As we move from the Data Warehouse to the Data Supply Chain, we open our perspective to include the full life cycle of data, from raw material to data product.
To produce data products with the most value, in an efficient and cost effective manner, quality control processes must be put into place at each link in the chain, driven by the requirements of data scientists.
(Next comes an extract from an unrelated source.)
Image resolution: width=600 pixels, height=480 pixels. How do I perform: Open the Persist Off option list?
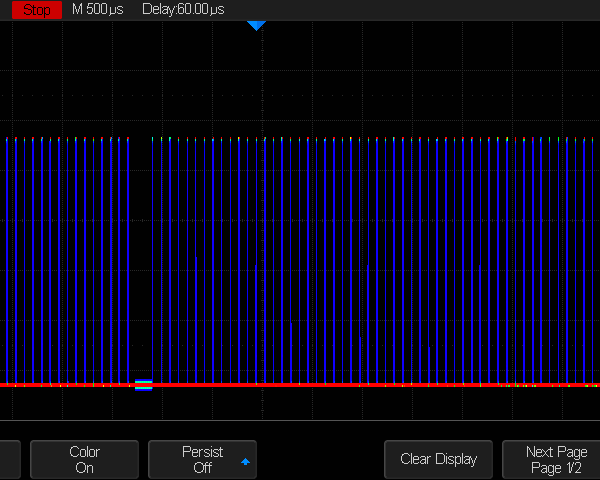(x=202, y=460)
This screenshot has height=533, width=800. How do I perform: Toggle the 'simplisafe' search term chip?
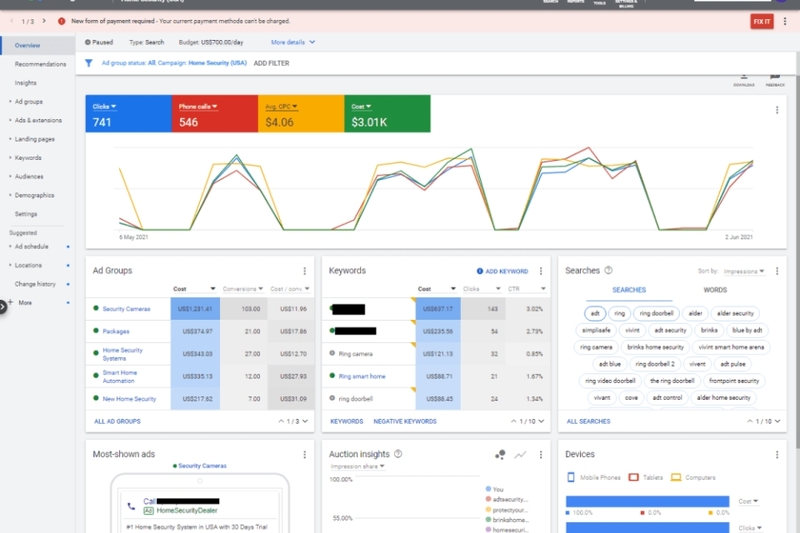point(597,330)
With such quality control processes in place, the burden of data scientists to cleanse data – typically 80% of the data scientists’ efforts – can be greatly reduced.
Data Models – including schema, metadata, rules, and provenance – play a crucial role in ensuring an effective Data Supply Chain.
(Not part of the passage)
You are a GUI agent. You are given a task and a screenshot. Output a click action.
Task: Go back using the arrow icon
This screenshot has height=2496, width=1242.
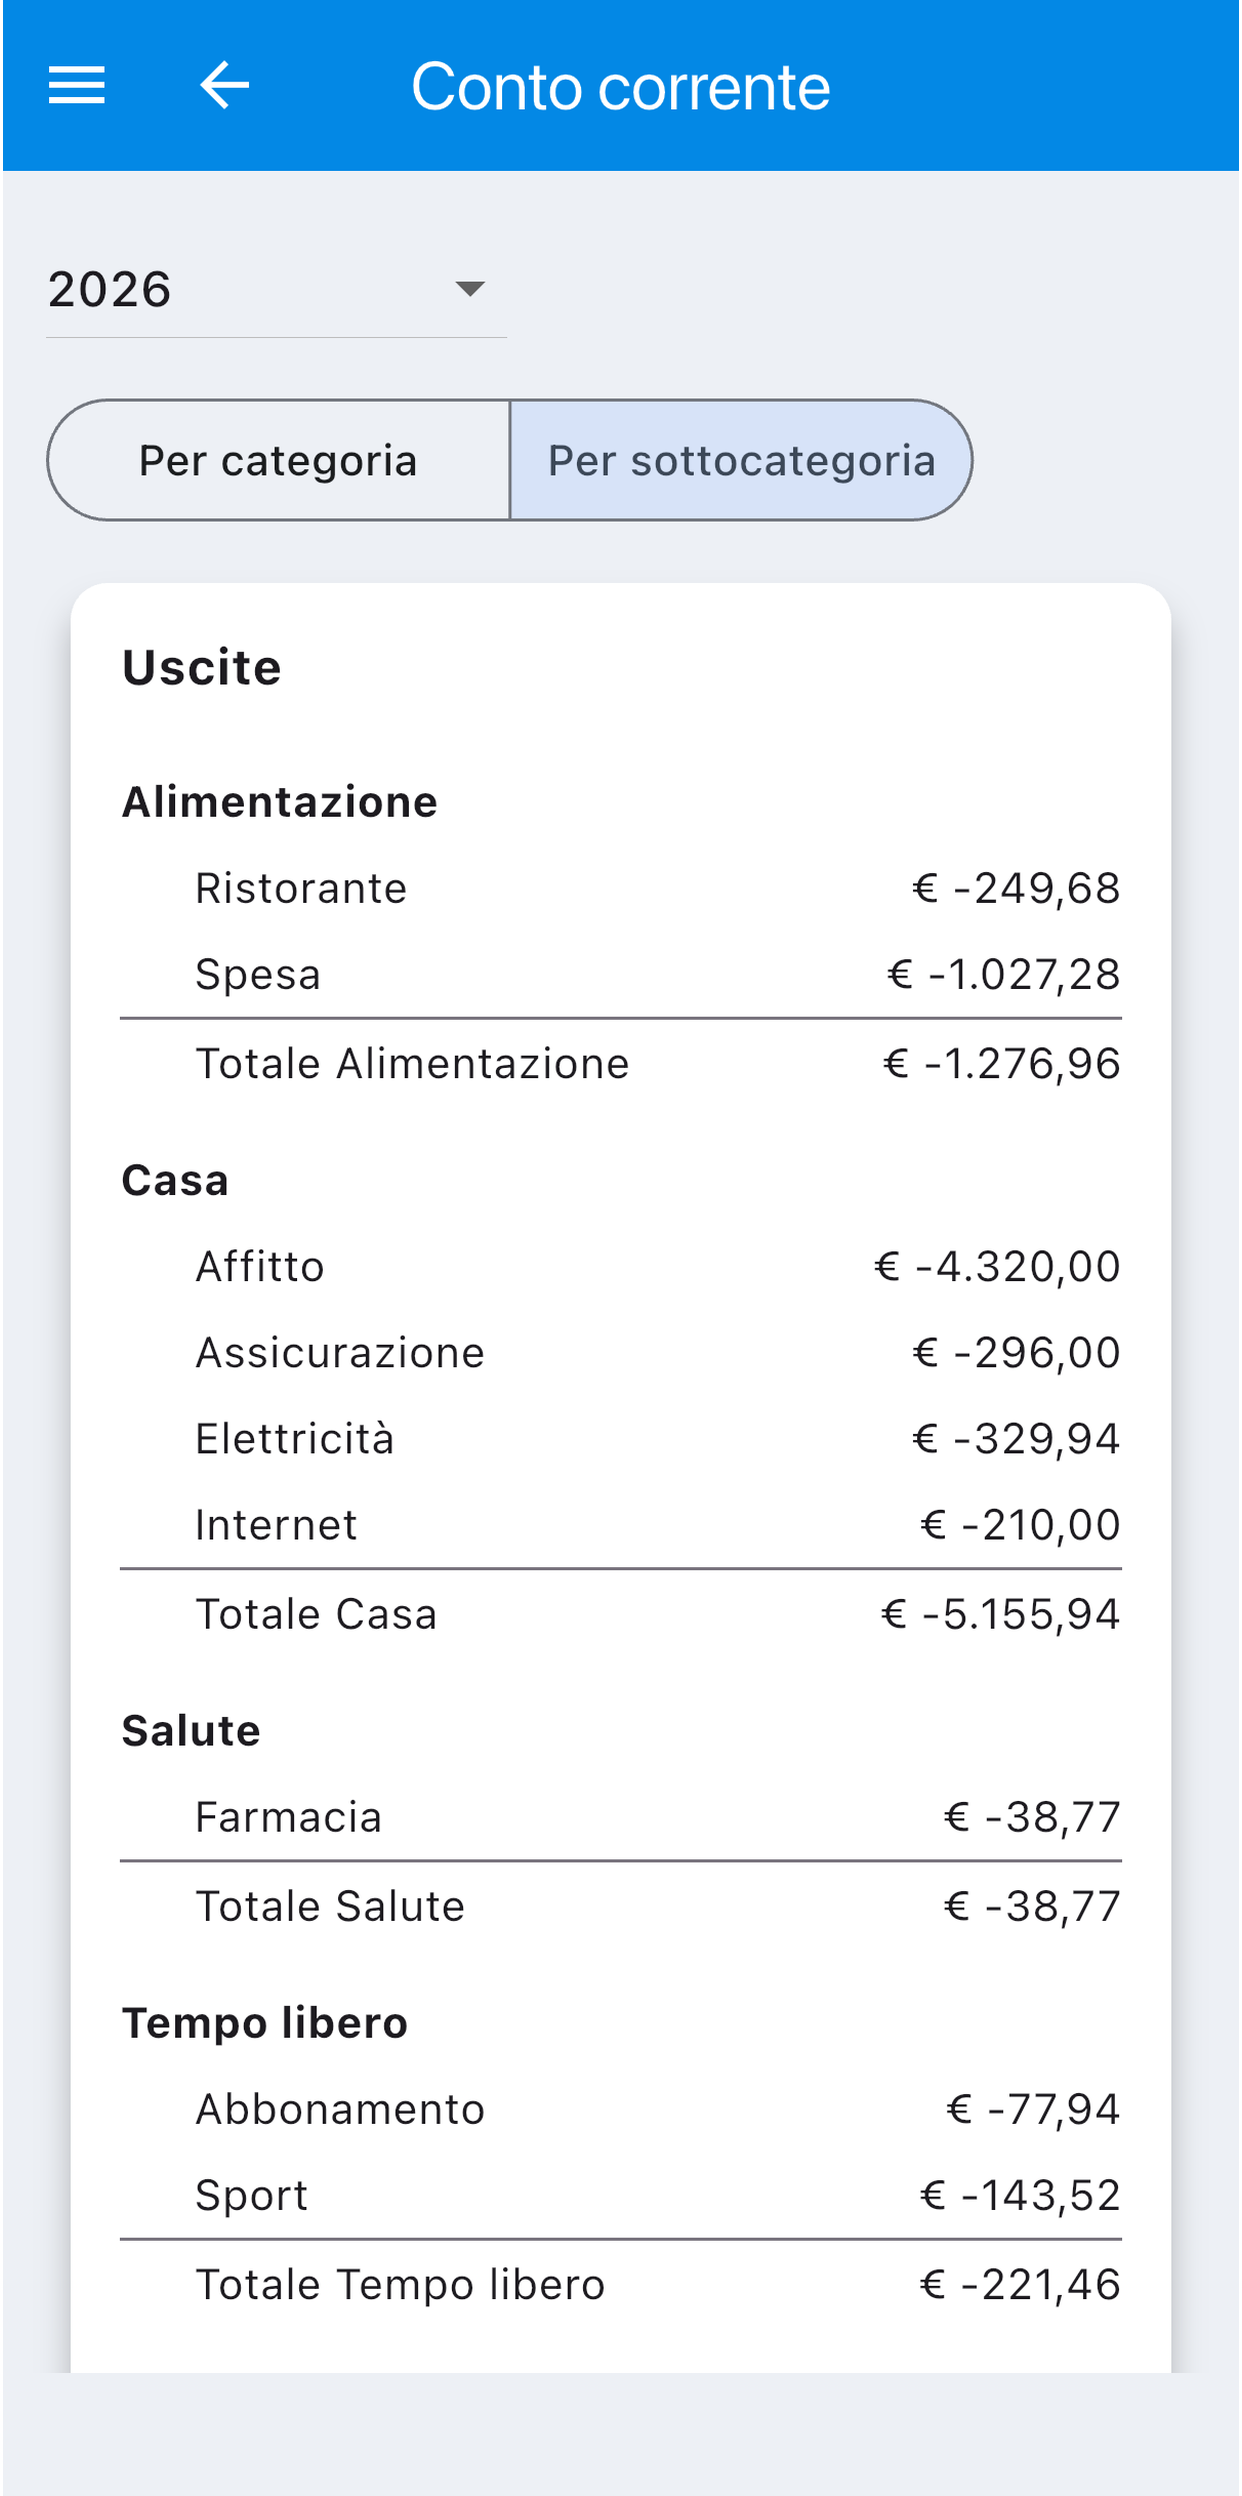[225, 85]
Each Data Supply Chain link must be defined with firm boundaries with clear lines of team responsibility – with Data Models providing the natural borders.
In this talk we will discuss the processes that must be put into place at each link in the Data Supply Chain including perspectives on:
- The definition of Data Supply Chain vs. Data Warehouse
- Tools to create, manage, utilize, and share Data Models
- Tracking Data Provenance
- ETL processes, driven by Data Models
- Collaborative processes across Data Science teams
- Visualization of Data and Data Flow across the Data Supply Chain
* Apache Hadoop and Apache Spark as enabling technologies * Data Science, Cross-Organizational Collaboration, Security, Privacy
During this talk we will draw examples from implementations in healthcare and financial services.